Schematic of serpinin/pGlu-serpinin formation, its signaling pathway and PN-1-dependent biogenesis of secretory granules in (neuro)endocrine cells. CgA is proteolytically cleaved to form serpinin which is secreted in an activity-dependent manner. Secreted serpinin/pGlu-serpinin binds to a cognate receptor and induces cAMP elevation followed by PKA activation. Then, Sp1, a transcriptional factor translocates into the nucleus to up-regulate PN-1 transcription. The increase in PN-1 protein stabilizes the secretory granule proteins at the Golgi apparatus to increase their levels which then promotes biogenesis of dense core granules (DCG).

Fig. (4)

Serpinin and pGlu-serpinin up-regulated PN-1 mRNA expression. Bar graphs show the effect of serpinin (n = 4) and pGlu-serpinin (n = 3) on PN-1 mRNA expression after treatment of AtT-20 cells for 20 hr with these peptides.

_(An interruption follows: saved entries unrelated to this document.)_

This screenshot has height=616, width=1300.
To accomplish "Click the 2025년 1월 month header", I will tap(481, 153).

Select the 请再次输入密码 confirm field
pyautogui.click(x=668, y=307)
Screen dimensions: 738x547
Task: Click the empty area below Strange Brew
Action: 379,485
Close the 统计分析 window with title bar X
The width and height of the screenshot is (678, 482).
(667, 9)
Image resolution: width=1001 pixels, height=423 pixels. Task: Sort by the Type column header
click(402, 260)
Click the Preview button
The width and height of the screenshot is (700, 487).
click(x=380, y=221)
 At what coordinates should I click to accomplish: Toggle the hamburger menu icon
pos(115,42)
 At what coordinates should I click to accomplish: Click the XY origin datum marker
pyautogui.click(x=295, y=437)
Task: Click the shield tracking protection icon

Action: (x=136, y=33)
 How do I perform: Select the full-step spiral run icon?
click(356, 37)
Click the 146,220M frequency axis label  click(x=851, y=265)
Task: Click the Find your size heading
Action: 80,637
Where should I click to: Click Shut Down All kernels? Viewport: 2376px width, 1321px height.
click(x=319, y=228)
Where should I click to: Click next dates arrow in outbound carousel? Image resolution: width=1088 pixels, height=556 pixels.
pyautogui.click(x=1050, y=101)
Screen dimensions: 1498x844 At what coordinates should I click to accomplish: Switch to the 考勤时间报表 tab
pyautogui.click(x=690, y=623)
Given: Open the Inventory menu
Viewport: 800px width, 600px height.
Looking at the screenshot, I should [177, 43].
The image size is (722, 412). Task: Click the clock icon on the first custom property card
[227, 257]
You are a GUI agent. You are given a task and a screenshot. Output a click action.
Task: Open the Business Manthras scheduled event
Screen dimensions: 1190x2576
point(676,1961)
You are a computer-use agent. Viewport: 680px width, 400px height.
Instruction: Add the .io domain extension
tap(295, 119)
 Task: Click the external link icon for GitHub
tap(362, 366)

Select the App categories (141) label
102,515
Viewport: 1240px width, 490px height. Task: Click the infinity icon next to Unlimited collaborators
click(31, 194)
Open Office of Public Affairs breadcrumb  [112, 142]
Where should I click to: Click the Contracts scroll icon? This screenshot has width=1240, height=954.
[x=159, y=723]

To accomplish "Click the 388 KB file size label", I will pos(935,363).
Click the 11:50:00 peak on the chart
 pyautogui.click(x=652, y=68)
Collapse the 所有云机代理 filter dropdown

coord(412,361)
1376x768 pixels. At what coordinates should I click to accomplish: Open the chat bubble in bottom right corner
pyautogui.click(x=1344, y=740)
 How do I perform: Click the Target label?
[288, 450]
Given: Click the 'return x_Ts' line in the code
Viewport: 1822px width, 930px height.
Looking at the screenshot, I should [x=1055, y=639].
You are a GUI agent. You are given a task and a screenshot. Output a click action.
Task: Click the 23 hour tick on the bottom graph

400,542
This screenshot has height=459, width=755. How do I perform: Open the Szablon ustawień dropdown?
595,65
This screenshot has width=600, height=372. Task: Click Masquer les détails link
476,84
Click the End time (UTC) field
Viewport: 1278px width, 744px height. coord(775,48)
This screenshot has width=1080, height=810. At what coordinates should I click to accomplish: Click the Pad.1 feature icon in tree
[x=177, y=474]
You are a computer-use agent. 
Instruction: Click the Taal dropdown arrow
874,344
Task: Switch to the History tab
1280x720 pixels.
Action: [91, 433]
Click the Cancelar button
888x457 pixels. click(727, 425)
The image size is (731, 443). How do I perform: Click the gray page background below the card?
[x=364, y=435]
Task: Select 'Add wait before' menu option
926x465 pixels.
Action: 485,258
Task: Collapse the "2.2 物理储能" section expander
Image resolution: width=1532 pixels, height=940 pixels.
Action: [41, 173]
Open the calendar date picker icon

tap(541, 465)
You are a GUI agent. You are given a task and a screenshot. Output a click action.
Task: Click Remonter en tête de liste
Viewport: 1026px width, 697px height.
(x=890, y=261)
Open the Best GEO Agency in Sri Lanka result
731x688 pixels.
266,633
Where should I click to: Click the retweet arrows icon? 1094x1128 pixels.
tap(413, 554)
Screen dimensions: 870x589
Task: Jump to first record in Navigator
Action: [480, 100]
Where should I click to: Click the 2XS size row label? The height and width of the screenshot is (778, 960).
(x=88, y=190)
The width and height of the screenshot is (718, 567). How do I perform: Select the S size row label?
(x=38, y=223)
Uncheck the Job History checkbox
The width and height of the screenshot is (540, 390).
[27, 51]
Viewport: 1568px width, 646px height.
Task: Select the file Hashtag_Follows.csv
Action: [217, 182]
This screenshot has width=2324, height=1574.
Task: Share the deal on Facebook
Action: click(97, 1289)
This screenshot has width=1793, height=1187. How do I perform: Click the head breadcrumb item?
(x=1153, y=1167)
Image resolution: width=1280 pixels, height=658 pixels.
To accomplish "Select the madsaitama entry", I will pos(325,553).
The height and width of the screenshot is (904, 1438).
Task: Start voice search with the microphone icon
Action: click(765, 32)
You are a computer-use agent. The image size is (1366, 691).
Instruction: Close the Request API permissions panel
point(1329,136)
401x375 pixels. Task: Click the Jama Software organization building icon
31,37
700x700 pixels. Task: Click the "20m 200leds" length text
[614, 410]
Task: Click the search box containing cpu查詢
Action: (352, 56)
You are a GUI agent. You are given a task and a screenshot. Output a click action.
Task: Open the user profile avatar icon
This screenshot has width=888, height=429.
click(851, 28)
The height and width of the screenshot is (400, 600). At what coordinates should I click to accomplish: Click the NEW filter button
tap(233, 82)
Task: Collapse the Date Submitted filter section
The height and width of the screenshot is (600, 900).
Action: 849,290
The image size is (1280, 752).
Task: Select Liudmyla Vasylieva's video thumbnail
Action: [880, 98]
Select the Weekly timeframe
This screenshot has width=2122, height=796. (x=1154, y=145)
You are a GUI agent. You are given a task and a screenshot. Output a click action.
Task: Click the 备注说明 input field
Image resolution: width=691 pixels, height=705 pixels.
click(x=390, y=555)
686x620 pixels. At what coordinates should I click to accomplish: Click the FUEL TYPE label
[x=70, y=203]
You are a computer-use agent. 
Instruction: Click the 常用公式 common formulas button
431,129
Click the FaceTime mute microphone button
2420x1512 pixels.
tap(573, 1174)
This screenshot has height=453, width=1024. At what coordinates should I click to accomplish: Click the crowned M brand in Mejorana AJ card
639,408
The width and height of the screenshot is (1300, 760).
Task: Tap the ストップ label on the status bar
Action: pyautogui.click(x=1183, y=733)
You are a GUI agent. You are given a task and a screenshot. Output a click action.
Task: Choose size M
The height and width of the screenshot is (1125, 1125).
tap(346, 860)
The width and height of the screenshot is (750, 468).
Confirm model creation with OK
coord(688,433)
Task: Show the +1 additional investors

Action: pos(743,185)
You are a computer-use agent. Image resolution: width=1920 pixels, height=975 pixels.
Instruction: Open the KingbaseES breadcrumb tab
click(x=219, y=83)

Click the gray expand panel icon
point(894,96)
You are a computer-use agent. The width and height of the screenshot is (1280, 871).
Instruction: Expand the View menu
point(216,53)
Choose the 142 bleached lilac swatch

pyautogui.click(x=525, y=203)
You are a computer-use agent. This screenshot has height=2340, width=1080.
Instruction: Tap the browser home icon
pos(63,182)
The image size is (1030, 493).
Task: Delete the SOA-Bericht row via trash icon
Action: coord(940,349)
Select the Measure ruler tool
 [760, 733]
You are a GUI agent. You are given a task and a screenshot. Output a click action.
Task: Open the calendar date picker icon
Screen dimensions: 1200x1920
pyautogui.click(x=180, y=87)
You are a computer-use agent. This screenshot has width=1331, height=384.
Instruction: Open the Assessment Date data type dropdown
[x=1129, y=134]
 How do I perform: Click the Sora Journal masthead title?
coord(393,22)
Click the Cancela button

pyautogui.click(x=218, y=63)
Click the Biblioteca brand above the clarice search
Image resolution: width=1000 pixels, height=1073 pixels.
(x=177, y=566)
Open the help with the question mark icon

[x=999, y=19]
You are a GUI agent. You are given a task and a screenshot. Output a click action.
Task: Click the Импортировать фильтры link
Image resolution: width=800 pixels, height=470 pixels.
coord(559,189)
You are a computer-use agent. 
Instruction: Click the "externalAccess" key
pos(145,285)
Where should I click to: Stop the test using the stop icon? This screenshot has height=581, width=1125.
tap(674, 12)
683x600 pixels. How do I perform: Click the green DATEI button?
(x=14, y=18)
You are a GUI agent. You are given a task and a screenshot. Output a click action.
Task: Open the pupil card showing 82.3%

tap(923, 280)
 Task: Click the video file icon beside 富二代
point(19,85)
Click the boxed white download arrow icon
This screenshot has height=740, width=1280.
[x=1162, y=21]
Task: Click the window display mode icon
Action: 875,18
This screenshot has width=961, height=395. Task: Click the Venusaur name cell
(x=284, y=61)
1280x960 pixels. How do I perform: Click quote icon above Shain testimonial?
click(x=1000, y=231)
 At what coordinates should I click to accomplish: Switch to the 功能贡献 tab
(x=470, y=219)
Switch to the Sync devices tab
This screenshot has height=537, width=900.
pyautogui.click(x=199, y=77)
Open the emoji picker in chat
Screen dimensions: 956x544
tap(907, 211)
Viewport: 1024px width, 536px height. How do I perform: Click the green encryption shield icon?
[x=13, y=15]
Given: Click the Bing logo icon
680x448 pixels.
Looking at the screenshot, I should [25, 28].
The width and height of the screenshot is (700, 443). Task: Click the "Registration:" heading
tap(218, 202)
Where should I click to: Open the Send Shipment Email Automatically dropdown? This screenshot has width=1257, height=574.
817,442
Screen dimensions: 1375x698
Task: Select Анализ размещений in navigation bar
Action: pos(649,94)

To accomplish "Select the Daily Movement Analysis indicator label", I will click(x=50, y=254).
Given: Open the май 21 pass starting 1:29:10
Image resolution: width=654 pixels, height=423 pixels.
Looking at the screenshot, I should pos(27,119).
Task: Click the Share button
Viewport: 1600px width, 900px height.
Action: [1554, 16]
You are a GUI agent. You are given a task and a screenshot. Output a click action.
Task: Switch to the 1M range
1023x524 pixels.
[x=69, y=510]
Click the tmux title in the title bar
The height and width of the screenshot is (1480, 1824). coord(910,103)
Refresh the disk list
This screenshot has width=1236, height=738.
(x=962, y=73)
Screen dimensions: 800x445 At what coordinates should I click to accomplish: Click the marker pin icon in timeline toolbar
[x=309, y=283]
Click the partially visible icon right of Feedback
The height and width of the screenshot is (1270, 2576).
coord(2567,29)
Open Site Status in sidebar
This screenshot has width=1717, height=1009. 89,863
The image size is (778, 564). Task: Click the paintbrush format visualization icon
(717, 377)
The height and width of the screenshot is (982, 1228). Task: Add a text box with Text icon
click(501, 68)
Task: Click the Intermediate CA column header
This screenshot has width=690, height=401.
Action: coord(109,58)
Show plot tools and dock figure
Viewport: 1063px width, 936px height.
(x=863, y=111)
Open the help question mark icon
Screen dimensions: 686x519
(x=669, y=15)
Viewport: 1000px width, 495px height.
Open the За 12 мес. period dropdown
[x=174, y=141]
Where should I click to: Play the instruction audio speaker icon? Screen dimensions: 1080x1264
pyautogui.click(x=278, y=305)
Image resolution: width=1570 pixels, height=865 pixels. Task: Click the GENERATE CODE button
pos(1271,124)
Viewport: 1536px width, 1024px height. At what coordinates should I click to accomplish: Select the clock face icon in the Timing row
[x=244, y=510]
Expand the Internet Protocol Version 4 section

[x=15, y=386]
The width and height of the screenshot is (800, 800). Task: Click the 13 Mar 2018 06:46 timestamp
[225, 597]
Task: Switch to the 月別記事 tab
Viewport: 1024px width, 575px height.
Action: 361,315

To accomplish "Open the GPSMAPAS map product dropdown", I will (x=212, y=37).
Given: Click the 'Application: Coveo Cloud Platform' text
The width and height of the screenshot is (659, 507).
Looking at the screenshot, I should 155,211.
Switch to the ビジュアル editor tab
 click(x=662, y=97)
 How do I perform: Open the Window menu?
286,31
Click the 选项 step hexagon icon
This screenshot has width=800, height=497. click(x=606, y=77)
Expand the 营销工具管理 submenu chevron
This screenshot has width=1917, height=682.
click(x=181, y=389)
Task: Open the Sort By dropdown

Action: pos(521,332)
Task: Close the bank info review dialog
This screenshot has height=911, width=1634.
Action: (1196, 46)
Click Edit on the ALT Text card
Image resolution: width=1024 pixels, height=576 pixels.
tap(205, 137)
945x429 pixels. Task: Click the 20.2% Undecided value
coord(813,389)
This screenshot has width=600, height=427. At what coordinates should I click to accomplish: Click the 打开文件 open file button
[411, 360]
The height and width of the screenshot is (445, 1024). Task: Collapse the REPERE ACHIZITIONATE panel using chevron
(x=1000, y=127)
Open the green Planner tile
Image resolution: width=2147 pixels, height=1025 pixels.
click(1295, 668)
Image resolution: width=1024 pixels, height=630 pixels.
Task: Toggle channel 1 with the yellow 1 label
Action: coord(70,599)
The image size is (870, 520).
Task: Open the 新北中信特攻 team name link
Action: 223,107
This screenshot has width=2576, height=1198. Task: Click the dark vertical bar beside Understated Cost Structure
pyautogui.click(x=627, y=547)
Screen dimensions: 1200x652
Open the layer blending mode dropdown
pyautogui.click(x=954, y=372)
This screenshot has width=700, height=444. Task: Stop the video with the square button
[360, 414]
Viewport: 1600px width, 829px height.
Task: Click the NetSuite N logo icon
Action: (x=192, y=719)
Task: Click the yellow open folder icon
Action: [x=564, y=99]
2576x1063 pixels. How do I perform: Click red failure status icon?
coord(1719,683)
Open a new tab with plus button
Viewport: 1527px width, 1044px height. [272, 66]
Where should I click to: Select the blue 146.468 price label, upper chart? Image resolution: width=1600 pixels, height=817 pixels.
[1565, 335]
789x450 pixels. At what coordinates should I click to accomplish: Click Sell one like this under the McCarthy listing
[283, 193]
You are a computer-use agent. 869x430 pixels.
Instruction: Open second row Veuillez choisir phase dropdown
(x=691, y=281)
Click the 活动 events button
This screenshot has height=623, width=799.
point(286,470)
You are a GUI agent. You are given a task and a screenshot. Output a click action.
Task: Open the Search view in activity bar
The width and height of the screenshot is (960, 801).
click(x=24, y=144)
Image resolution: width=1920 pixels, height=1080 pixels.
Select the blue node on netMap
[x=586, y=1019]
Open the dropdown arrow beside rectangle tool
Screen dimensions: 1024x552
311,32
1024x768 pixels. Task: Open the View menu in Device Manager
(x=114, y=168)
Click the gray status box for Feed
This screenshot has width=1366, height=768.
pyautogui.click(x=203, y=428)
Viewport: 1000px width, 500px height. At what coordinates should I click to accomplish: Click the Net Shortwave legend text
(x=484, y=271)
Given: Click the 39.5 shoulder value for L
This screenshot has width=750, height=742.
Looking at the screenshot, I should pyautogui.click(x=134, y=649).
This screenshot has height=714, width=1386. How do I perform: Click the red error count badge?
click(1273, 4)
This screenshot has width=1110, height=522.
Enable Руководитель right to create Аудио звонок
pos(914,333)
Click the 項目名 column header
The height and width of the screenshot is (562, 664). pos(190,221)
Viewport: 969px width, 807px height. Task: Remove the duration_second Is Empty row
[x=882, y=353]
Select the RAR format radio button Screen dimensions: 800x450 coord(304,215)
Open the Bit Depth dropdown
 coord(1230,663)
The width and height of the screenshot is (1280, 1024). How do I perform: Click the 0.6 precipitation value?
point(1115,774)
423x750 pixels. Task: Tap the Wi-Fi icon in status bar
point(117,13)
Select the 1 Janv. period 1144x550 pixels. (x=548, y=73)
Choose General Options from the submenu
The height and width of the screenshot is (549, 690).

Serpinin and pGlu-serpinin significantly up-regulated the PN-1 mRNA at 10 nM (*P < 0.05) and 10 pM (*P < 0.05) concentrations, respectively, relative to untreated cells (Con., n = 3). [From JOMN 2011, 49:294-303].

Fig. (5)

Anti-apoptotic effects of pGlu-serpinin and serpinin. (A). AtT-20 cells were challenged with 50 µM hydrogen peroxide in the presence or absence of 1, 10, 100 nM serpinin or 0.1, 1 nM pGlu-serpinin for 1 day. Cell viability was quantified by the LDH assay. Serpinin and pGlu-serpinin significantly inhibited hydrogen peroxide-induced cell death (n = 3, *P < 0.05). (B). Cultured rat cortical neurons were challenged with 50 µM hydrogen peroxide in the presence or absence of 10 nM pGlu-serpinin for 1 day. MAP-2 immunosignal intensity was quantified. pGlu-serpinin significantly inhibited hydrogen peroxide-induced neuronal cell death (n = 3 view fields, P < 0.05; N.S., no significant difference). [From JOMN 2011, 49:294-303].

Fig. (6)

Representative LVP (basal value = 89 ± 3 mm Hg) traces showing (A) the time course obtained in the presence of vehicle alone (Krebs), (B) the effect of pGlu-serpinin alone (1 nM), (C) the effects of ISO alone (1 nM) (each arrow represents the administration of a single concentration of the substance or vehicle).